Assignment
Please return all of the data exactly as written.

The data
-=-=-

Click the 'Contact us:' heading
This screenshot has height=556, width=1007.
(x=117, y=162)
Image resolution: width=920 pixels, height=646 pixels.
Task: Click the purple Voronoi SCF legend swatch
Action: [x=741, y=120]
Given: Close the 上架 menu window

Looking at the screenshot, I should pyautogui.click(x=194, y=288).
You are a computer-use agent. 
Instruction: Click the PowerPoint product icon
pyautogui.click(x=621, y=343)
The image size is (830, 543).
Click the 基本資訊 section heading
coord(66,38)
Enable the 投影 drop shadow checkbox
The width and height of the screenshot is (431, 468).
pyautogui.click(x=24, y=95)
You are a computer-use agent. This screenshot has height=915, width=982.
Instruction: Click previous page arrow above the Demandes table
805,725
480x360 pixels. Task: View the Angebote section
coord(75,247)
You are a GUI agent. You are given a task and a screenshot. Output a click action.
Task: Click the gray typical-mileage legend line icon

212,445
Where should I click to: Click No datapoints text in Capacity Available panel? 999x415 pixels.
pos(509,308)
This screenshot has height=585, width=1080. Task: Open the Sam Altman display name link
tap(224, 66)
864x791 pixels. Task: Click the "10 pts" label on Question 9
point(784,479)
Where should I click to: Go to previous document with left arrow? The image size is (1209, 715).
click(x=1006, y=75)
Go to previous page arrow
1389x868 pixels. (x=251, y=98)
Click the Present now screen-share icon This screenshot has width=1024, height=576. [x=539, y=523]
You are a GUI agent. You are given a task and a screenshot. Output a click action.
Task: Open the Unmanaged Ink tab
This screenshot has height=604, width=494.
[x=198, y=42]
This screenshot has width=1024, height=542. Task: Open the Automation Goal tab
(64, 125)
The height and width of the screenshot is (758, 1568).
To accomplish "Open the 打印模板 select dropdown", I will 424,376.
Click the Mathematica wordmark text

-=-=-

Answer
Click the 'Contact us:' heading
This screenshot has height=556, width=1007.
(x=117, y=162)
Image resolution: width=920 pixels, height=646 pixels.
Task: Click the purple Voronoi SCF legend swatch
Action: [x=741, y=120]
Given: Close the 上架 menu window

Looking at the screenshot, I should pyautogui.click(x=194, y=288).
You are a computer-use agent. 
Instruction: Click the PowerPoint product icon
pyautogui.click(x=621, y=343)
The image size is (830, 543).
Click the 基本資訊 section heading
coord(66,38)
Enable the 投影 drop shadow checkbox
The width and height of the screenshot is (431, 468).
pyautogui.click(x=24, y=95)
You are a computer-use agent. This screenshot has height=915, width=982.
Instruction: Click previous page arrow above the Demandes table
805,725
480x360 pixels. Task: View the Angebote section
coord(75,247)
You are a GUI agent. You are given a task and a screenshot. Output a click action.
Task: Click the gray typical-mileage legend line icon

212,445
Where should I click to: Click No datapoints text in Capacity Available panel? 999x415 pixels.
pos(509,308)
This screenshot has height=585, width=1080. Task: Open the Sam Altman display name link
tap(224, 66)
864x791 pixels. Task: Click the "10 pts" label on Question 9
point(784,479)
Where should I click to: Go to previous document with left arrow? The image size is (1209, 715).
click(x=1006, y=75)
Go to previous page arrow
1389x868 pixels. (x=251, y=98)
Click the Present now screen-share icon This screenshot has width=1024, height=576. [x=539, y=523]
You are a GUI agent. You are given a task and a screenshot. Output a click action.
Task: Open the Unmanaged Ink tab
This screenshot has height=604, width=494.
[x=198, y=42]
This screenshot has width=1024, height=542. Task: Open the Automation Goal tab
(64, 125)
The height and width of the screenshot is (758, 1568).
To accomplish "Open the 打印模板 select dropdown", I will 424,376.
Click the Mathematica wordmark text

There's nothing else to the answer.